[Stored items]

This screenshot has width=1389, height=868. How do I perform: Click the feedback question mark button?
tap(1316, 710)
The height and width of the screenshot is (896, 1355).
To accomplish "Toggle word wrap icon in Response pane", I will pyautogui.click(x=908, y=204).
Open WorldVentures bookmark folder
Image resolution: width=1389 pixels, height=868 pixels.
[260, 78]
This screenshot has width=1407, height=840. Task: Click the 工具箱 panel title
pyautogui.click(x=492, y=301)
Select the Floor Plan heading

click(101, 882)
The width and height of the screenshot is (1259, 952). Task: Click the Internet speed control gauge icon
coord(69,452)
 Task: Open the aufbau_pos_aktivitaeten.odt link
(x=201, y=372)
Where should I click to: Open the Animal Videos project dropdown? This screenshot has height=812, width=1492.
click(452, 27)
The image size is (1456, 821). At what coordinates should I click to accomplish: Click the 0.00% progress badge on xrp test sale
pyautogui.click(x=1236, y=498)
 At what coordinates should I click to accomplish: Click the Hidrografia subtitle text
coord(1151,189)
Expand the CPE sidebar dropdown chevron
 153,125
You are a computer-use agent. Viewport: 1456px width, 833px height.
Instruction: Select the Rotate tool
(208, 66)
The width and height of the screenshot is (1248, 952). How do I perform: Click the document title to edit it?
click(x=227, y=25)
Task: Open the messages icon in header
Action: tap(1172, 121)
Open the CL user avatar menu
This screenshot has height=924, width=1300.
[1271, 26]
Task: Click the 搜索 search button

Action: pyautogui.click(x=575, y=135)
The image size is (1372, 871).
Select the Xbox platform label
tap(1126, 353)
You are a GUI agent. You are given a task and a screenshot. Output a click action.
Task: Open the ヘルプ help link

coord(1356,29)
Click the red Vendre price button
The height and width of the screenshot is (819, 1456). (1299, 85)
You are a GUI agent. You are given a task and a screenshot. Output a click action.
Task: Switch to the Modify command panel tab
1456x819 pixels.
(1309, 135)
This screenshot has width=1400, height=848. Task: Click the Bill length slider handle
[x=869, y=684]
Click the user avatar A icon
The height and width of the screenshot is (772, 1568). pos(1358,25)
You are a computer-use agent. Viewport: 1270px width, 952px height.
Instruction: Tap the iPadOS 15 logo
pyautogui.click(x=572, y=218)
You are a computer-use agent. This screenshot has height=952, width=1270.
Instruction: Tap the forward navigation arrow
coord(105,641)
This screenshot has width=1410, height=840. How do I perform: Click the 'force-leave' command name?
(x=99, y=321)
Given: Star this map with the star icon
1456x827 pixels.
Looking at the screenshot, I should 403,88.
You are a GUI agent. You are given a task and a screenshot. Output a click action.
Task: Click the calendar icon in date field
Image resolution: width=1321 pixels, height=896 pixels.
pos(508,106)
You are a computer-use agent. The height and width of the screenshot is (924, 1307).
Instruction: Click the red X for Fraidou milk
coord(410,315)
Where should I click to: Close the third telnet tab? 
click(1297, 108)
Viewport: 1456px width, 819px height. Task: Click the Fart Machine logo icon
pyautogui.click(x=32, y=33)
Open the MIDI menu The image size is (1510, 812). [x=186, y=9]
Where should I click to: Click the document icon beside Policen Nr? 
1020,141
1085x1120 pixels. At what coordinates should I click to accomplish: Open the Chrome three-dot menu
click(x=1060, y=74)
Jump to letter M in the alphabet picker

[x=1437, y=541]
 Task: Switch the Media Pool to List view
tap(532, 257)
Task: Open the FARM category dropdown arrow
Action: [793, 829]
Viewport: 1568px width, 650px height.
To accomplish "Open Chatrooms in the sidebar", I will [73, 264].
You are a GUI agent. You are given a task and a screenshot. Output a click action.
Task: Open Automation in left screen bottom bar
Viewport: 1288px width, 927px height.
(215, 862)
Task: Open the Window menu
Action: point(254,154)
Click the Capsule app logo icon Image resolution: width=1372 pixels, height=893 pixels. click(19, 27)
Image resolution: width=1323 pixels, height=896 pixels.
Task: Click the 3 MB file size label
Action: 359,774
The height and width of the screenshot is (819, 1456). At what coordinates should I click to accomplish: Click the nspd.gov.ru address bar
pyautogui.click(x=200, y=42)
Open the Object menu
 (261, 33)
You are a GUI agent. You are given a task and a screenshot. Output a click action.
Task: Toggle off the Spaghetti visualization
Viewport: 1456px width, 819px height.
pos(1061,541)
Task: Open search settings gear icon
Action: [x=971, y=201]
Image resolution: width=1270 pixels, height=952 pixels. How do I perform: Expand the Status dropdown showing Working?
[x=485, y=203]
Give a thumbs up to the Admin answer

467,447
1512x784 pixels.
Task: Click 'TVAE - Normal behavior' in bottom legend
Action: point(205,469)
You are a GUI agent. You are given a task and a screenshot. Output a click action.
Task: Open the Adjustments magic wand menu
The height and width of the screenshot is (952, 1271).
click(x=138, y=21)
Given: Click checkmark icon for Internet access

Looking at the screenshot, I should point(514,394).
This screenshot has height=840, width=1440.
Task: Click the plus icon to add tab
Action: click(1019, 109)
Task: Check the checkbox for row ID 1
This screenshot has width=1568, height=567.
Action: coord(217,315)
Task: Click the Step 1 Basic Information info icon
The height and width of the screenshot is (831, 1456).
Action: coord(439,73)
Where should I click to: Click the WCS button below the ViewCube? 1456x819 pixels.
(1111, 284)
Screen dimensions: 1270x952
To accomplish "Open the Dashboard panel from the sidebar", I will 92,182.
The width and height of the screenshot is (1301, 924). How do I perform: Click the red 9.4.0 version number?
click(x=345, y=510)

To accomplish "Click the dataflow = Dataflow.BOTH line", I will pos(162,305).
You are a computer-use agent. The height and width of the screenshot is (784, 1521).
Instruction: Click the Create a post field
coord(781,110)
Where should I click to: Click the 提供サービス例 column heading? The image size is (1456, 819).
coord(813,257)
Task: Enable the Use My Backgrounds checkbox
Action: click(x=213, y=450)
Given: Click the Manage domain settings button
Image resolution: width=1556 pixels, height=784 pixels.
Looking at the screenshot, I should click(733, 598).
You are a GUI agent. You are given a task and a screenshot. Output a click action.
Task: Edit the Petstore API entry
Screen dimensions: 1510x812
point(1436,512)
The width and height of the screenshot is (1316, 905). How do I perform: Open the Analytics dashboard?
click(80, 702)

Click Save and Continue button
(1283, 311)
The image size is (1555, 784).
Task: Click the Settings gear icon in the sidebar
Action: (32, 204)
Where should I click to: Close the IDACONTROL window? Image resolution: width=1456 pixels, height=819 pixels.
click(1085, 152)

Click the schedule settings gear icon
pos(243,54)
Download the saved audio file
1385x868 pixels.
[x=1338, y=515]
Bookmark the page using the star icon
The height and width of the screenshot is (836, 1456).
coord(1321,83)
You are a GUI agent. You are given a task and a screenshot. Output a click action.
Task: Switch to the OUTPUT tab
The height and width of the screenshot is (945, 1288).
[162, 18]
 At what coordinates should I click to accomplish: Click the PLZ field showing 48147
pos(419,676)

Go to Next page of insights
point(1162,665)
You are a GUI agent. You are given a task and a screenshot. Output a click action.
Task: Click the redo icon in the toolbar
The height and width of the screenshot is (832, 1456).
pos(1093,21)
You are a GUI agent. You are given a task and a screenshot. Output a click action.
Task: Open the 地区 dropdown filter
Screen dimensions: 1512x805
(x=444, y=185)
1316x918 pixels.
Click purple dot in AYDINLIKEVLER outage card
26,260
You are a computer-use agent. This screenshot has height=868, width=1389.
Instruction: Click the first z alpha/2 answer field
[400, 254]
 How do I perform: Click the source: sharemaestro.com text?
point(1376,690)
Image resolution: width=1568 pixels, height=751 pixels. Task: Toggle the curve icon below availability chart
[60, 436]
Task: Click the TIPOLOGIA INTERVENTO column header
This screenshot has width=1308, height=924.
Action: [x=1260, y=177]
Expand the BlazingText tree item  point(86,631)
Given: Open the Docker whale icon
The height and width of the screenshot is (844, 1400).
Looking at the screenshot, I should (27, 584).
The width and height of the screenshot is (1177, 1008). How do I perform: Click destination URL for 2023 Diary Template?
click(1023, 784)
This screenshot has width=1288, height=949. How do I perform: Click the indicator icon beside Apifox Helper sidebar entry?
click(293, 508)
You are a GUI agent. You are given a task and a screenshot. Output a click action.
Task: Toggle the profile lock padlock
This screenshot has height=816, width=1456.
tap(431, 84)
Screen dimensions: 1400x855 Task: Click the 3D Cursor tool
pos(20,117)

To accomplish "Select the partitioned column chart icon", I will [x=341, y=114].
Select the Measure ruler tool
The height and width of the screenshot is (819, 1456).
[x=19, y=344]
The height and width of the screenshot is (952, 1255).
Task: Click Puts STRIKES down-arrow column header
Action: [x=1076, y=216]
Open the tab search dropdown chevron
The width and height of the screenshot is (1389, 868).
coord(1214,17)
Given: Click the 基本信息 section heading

## WORK INSTRUCTIONS
Retype, without changes, the lines from the line holding "The height and width of the screenshot is (844, 1400)." to the end of the data, both ends included.

## ANSWER TO THIS TASK
The height and width of the screenshot is (844, 1400).
Looking at the screenshot, I should (27, 584).
The width and height of the screenshot is (1177, 1008). How do I perform: Click destination URL for 2023 Diary Template?
click(1023, 784)
This screenshot has width=1288, height=949. How do I perform: Click the indicator icon beside Apifox Helper sidebar entry?
click(293, 508)
You are a GUI agent. You are given a task and a screenshot. Output a click action.
Task: Toggle the profile lock padlock
This screenshot has height=816, width=1456.
tap(431, 84)
Screen dimensions: 1400x855 Task: Click the 3D Cursor tool
pos(20,117)

To accomplish "Select the partitioned column chart icon", I will [x=341, y=114].
Select the Measure ruler tool
The height and width of the screenshot is (819, 1456).
[x=19, y=344]
The height and width of the screenshot is (952, 1255).
Task: Click Puts STRIKES down-arrow column header
Action: [x=1076, y=216]
Open the tab search dropdown chevron
The width and height of the screenshot is (1389, 868).
coord(1214,17)
Given: Click the 基本信息 section heading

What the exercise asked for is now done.